- Opening Delimiter -

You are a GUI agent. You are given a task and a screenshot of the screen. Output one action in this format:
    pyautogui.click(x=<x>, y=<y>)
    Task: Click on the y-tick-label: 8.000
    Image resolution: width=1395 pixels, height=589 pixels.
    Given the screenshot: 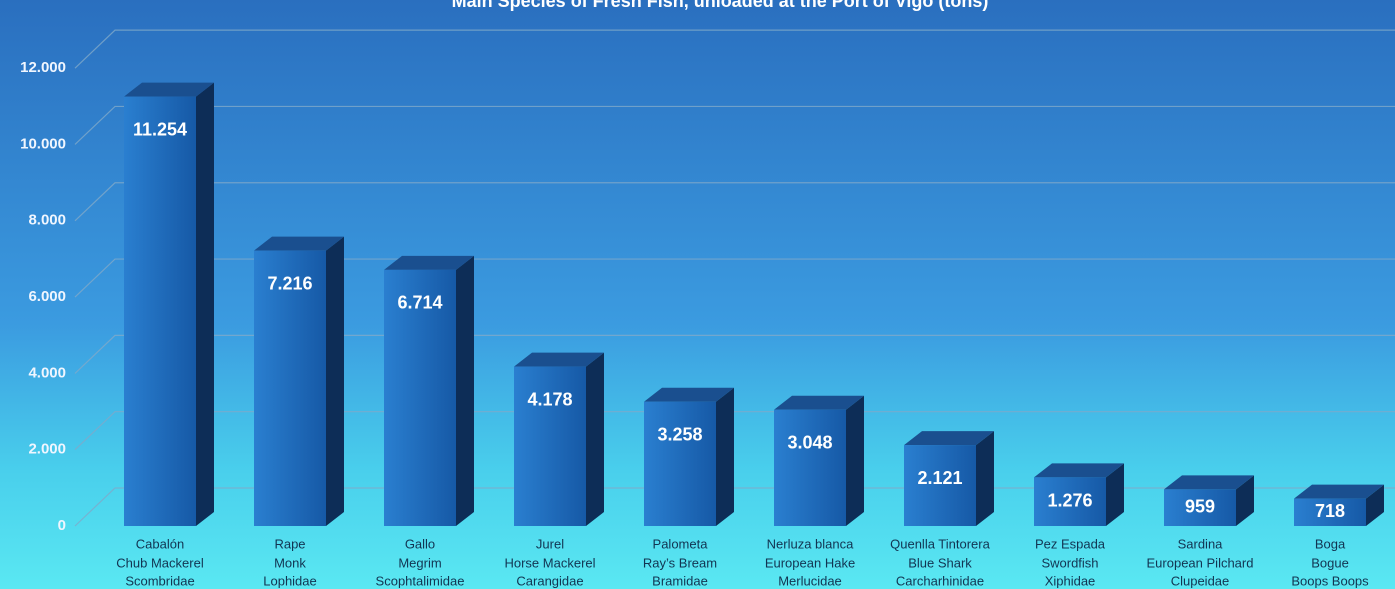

- Closing Delimiter -

Action item
Reproduce every line of the listing above verbatim, omitting the picture from your copy.

Answer
You are a GUI agent. You are given a task and a screenshot of the screen. Output one action in this format:
    pyautogui.click(x=<x>, y=<y>)
    Task: Click on the y-tick-label: 8.000
    Image resolution: width=1395 pixels, height=589 pixels.
    Given the screenshot: 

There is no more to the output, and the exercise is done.